Башляр интересен как педагог. Акцент всюду ставится на индивидуальное трудовое воспитание – идет ли речь о цитате из основоположника гештальт-психологии Курта Коффки, где игра детей в песочек сравнивается с деятельностью наших предков, живших в ледниковый период, или же о ссылке на Виктора Лёвенфельда, обучавшего лепке слепоглухонемых. Из книги «Земля и грезы воли» мы узнаём и об особых детских садах Марии Монтессори, где трудовому воображению детей предоставлялась полная свобода, и о детстве вождя прерафаэлитов Рёскина – о том, как игры способствовали развитию у него интереса к геологии. Башляр не любил или недооценивал Ж.-П. Сартра: когда он читает об экзистенциальной тошноте этого богемного интеллектуала, он рекомендует ему заняться слесарным или столярным делом (такие рекомендации встречаются в обеих книгах о земле). Здесь для философа, не упускавшего случая подчеркнуть свои ремесленные корни, просто нет никаких проблем. По той же причине он издевается над эпизодом из романа Натаниэля Готорна «Дом о семи фронтонах», где речь идет об ужасном скрежете, с которым ходил по улицам точильщик, и тут же противопоставляет Готорну безвестного французского писателя-провинциала, у которого труд постигается «изнутри». Вследствие того же самого Башляр высоко ставит сподвижника Сартра (в 40-е годы) Камю, особенно за заключающее «Миф о Сизифе» утверждение: «Сизифа следует представлять себе счастливым». По-видимому, Башляр был не столь уж далек от экзистенциализма в широком смысле термина, несмотря на все внешние расхождения с ним…
Суть поэтического произведения, по Башляру,– это то самое «обнажение души художника», которое стало мишенью русских формалистов и всех наиболее «престижных» школ русского литературоведения XX века. И уж совсем не укладывается в концепцию Башляра мнение Т. С. Элиота из эссе «Традиция и индивидуальный талант»: «Поэзия – это не высвобождение чувства, но бегство от чувств; это не самовыражение личности, но бегство от личности»[2]. Поэты, о которых идет речь в Поэтике Стихий, черпают свои образы из океана юнгианского коллективного бессознательного и лишь открывают, но никак не скрывают подсознательные импульсы своих личностей. Это касается и сюрреалистов, и таких сверхсложных современных поэтов, поэтов «для избранных читателей», как Анри Мишо.

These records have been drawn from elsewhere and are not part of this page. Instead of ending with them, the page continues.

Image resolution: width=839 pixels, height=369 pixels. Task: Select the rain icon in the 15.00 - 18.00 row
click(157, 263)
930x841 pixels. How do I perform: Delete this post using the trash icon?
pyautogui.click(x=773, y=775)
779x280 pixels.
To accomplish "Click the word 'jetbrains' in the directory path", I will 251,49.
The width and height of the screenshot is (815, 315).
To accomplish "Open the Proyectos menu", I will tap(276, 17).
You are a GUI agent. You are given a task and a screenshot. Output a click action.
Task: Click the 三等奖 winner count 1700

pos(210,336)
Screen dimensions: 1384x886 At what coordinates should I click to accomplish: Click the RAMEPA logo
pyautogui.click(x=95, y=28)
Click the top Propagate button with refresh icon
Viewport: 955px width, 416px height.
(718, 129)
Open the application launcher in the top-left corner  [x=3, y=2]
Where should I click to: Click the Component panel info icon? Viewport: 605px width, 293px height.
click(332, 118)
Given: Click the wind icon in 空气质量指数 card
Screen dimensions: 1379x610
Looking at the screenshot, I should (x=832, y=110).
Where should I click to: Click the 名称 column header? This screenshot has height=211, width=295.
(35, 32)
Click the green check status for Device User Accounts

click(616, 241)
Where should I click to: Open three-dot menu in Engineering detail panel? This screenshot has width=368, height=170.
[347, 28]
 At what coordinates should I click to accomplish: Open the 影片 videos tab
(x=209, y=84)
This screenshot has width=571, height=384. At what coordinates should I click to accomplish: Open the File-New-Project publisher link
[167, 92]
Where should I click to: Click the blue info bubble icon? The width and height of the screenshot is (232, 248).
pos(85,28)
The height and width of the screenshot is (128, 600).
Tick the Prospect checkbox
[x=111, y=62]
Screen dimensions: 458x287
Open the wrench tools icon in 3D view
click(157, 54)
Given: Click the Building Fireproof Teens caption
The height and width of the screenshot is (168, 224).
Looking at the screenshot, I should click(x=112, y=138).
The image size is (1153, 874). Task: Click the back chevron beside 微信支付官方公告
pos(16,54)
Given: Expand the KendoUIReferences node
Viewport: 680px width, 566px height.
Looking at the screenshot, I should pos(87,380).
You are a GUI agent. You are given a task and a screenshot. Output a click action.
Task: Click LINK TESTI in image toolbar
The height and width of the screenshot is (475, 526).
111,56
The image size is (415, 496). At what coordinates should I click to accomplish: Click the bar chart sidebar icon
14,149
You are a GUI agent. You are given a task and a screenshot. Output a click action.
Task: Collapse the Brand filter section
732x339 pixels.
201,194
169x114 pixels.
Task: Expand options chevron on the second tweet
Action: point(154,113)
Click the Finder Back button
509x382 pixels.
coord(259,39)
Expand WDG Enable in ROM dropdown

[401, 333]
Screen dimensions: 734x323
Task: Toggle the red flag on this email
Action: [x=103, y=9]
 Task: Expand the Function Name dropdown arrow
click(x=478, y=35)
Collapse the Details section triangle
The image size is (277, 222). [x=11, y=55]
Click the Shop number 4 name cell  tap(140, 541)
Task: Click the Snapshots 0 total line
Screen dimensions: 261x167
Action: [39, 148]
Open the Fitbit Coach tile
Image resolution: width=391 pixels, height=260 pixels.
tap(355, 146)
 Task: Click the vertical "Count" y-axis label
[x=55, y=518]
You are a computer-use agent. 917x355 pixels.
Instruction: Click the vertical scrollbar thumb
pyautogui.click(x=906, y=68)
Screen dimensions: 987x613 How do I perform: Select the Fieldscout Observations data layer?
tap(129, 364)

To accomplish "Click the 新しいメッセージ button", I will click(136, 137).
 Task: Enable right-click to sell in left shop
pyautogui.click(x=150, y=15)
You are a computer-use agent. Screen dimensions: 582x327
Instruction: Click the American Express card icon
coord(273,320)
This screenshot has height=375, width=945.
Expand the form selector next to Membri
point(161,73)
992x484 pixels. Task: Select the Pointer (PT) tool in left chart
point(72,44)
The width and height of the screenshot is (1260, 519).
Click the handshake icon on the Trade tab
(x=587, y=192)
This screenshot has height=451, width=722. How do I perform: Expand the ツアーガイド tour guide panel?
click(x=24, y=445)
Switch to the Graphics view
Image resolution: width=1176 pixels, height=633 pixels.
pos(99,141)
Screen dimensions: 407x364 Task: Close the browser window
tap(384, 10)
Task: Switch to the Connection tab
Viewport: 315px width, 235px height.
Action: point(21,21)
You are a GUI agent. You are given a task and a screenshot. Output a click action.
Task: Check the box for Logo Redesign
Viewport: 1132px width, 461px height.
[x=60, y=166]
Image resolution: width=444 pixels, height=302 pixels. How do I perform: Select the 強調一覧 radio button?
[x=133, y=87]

Тем не менее методика Башляра годится для анализа далеко не каждого литературного произведения, и вполне возможно, что в эталонном для формалистов романе Л. Стерна «Жизнь и мнения Тристрама Шенди», объявленном В. Шкловским романом par excellence, этот философ не нашел бы ничего, кроме нарочитой и неестественной «усложненности». А если бы В. Шкловский или Р. Якобсон прочли пенталогию Башляра, то из-за «образного мышления» последнего они, вероятно, сочли бы его реликтом потебнианской эпохи, т.е. середины XIX века. Впрочем, здесь дело в расхождении между русской и французской филологической и философской традициями. И можно напомнить, что такой постструктуралист, как Жиль Делёз, широко пользуется терминами «дословесный образный материал», а два тома своего труда о кино он назвал «Образ-движение» и «Образ-время». В этом труде Делёз критикует Пьера Паоло Пазолини и Кристиана Метца за чрезмерную «семиотичность» их взглядов и противопоставляет категорию «видимого» категории «высказываемого». В том же духе Мишель Фуко неоднократно цитировал изречение Мориса Бланшо: «О том, что видят, не говорят; говорят о том, чего не видят»[3]. Все это – косвенные аргументы в пользу живучести традиции, к которой причисляется и Башляр (имеется в виду традиция, не отождествляющая мышление и язык, а разводящая их, а также традиция, согласно которой восприятие есть дословесное схватывание).